We came up with some methods to make it possible to use a Python function in update_batches. Specifically, we would do something like:

  • Convert update_batches to a task-group factory function

  • Provide a new parameter of a Python function to call to generate the update_query based on the subset of rows. It would be passed the SQL to select the rows, and be responsible for building the update_query string based on whatever it wanted to do with the rows. This Python function would be used in a PythonOperator and would default to simple function that returns the update_query string passed to the task-group factory (this covers the existing use cases). Each batch of update_batches would call the PythonOperator and then execute the SQL based on its result.

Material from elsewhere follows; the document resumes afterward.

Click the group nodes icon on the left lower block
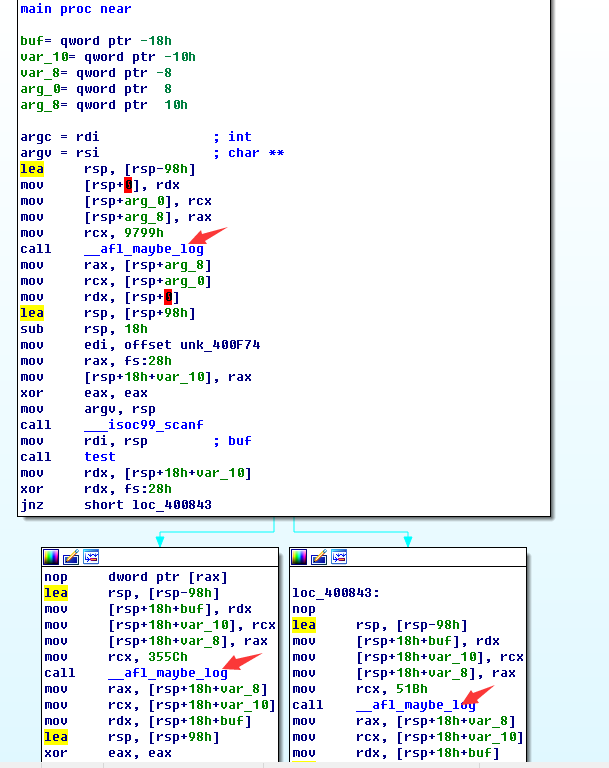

This might be worth doing in the future, but will not be part of this particular project.

In general, even though it was possible to move sensitive text detection to ingestion, with a refresh to backfill and update when the list changes, we could not find any immediate benefit to doing so. The main obvious one was to avoid unnecessarily re-checking works in each data refresh. However, there are methods we could use to cache the result of a sensitive text check for the indexer worker to reuse. Furthermore, we already do re-check every work each time (in the Elasticsearch reindex query to create the filtered index), so the performance characteristics are no different by doing so in the indexer worker. There also still remained the issue of not overloading the Airflow EC2 instance with such potentially long-running a Python-heavy computation tasks like the sensitive text refresh would require. The indexer workers exist to offload these kinds of heavy transformations for a reason, and without being able to easily and confidently offload the sensitive terms check to Postgres, the performance impact on our Airflow box is hard to precisely anticipate and therefore impossible to accept ahead of time.

Design

There are no interface changes for this plan.

Blockers

See the section on other projects regarding this plans relationship to the removal of the ingestion server.

API version changes

No API version changes.

Accessibility

None.

Rollback

Before we get to the clean-up step, everything should either have no effect on existing functionality (new Elasticsearch document field) or can be toggled by the feature flag.

Once we get to the clean-up step, we will start to need to revert or do full rollbacks if required. The plan should be safe enough such that we won’t start the clean-up step without having verified that the new approach works. Clean-up will (mostly) be removing the old unused code and simplifying some downstream effects of the old approach based on the new approach.

Privacy

There are no changes to privacy.

Localisation

We do not require any localisation for this project.

Risks

The primary risk is the indexer worker performance when executing the sensitive term regexes. Following that, there is a risk that search performance will not go well with the exists query.

Prior art

I did a bit of exploring of different approaches before being assigned this implementation plan, and wrote about them in this GitHub comment.

All the other implementation plans and project proposals in the trust and safety category are significant in considering how to approach this and set precedences that need to be followed or considered for a comprehensive plan.